# Prompt
Your response must be made up of each line in the data below that contains the string "toolbar".

# Recorded information
_ _ _

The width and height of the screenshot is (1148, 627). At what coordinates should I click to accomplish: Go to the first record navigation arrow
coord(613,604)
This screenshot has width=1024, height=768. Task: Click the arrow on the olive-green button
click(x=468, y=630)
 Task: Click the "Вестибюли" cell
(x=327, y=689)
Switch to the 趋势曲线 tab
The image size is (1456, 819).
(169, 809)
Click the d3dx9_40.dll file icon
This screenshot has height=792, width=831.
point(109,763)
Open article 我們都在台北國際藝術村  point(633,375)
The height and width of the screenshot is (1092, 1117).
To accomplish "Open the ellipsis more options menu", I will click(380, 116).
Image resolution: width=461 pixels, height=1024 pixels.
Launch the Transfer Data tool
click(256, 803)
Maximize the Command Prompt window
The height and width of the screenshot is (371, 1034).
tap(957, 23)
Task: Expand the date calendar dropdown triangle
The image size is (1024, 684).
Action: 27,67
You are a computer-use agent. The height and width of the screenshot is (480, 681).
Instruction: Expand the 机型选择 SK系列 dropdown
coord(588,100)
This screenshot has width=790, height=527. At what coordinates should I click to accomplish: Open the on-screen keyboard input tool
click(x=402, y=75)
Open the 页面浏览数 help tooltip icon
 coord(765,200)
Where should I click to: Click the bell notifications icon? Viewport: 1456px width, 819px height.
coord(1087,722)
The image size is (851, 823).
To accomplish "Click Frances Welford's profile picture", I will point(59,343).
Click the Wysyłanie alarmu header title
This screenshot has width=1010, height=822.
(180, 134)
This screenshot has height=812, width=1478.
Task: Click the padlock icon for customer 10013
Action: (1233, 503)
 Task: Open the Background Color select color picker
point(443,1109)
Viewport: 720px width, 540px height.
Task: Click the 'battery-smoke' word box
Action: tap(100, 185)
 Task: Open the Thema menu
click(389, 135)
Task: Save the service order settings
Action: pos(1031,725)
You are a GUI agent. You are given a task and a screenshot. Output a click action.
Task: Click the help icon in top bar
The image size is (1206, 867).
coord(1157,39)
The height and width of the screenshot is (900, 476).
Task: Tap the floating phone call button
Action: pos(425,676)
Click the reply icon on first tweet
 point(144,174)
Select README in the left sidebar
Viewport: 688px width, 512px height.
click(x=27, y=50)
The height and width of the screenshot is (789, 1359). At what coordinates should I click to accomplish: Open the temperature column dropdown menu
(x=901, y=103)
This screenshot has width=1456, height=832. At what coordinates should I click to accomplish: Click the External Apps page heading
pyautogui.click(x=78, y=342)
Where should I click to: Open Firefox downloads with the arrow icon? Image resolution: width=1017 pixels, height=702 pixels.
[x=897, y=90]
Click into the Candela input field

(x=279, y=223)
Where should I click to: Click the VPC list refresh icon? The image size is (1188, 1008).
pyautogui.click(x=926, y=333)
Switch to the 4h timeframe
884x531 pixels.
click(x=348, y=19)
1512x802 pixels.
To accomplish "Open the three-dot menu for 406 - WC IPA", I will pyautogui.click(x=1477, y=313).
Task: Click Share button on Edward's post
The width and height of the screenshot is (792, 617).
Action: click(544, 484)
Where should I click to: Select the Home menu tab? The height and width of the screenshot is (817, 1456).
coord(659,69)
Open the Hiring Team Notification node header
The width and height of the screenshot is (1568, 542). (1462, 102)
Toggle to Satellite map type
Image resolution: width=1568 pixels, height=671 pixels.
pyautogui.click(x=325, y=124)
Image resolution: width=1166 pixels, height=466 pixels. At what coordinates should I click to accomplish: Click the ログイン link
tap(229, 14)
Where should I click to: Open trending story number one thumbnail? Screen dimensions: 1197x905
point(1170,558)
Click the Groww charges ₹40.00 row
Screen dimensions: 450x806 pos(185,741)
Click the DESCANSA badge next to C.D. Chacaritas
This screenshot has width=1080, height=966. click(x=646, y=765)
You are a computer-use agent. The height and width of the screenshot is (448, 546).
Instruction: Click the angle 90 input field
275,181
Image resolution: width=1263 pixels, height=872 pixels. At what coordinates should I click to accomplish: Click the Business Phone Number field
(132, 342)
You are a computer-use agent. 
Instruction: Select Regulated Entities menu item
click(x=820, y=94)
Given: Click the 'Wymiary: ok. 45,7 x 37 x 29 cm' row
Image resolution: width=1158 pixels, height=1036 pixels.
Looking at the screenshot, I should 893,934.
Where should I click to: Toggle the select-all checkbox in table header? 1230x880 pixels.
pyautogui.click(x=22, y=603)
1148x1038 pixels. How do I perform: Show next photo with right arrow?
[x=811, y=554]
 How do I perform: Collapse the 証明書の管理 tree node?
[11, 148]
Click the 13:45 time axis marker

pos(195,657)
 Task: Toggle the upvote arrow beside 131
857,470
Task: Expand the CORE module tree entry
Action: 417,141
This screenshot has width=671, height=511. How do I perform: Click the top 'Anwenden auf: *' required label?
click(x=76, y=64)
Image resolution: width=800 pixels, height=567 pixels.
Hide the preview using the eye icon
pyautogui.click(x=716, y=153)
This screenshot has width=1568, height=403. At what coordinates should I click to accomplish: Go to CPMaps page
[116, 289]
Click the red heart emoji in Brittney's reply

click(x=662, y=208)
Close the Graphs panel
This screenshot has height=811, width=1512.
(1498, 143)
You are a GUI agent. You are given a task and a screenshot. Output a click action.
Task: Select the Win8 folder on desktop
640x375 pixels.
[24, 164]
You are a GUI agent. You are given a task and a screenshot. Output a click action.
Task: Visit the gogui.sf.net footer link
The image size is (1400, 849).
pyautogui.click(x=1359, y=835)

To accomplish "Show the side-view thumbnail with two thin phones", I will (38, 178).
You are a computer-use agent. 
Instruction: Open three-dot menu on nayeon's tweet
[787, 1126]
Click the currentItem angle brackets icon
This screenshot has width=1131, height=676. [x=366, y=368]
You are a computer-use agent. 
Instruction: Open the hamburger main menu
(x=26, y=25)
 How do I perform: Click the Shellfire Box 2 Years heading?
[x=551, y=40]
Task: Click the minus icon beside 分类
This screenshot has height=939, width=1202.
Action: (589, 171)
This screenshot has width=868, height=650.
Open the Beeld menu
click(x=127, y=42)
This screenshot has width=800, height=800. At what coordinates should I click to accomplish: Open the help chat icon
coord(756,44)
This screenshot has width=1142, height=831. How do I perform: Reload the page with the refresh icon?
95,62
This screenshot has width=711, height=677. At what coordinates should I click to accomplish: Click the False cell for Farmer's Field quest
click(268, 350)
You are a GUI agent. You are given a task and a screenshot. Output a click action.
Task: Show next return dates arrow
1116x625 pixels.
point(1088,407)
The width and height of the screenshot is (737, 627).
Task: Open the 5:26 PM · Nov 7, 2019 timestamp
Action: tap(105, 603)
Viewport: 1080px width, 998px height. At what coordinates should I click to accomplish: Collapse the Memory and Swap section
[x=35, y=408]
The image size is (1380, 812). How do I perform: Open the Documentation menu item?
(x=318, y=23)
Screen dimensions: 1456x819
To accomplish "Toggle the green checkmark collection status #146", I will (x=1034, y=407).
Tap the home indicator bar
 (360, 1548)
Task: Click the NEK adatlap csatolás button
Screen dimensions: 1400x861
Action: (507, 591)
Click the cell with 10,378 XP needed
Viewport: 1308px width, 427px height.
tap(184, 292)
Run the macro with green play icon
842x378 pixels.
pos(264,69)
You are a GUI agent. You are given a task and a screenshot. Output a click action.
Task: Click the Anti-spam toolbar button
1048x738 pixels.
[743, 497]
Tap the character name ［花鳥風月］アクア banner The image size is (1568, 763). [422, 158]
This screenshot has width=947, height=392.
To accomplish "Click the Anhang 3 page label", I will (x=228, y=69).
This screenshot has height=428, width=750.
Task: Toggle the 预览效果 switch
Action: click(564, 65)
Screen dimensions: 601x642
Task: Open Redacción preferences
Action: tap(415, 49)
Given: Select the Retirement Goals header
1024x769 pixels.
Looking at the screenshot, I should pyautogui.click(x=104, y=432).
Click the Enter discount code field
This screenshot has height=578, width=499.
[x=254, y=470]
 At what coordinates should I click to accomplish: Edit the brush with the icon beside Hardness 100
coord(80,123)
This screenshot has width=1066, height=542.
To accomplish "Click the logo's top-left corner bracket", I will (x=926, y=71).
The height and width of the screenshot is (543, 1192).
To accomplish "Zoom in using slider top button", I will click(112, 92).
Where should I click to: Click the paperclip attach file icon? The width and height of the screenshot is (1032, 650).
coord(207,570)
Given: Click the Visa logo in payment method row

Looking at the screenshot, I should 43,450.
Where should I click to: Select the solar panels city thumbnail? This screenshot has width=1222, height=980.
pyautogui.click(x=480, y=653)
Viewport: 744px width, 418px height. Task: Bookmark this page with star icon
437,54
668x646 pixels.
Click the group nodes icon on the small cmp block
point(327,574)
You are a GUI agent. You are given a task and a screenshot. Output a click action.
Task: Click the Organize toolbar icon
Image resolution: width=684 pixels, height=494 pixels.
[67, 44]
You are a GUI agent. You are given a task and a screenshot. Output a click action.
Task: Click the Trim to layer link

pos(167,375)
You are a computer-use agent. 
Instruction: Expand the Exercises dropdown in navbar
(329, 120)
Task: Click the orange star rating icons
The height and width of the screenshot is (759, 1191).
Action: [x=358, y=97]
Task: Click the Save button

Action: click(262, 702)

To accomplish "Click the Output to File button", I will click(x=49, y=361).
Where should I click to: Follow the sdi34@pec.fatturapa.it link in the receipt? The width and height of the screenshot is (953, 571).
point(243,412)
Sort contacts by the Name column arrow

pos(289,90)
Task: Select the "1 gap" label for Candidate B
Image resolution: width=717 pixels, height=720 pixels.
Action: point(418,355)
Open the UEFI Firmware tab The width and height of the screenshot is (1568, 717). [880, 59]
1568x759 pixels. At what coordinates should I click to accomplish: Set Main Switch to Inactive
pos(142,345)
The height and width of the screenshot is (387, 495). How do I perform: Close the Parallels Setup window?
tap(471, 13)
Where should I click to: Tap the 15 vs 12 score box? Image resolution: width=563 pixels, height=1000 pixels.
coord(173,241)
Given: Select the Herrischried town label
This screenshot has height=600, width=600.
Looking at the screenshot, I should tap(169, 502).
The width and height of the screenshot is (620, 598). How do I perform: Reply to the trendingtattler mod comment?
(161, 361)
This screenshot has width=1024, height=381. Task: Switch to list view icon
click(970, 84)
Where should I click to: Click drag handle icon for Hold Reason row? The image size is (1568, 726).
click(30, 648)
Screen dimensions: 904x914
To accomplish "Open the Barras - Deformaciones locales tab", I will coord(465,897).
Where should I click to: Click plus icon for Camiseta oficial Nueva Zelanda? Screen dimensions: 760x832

_ _ _

# Written reply
Task: Click the Anti-spam toolbar button
Task: Click the Organize toolbar icon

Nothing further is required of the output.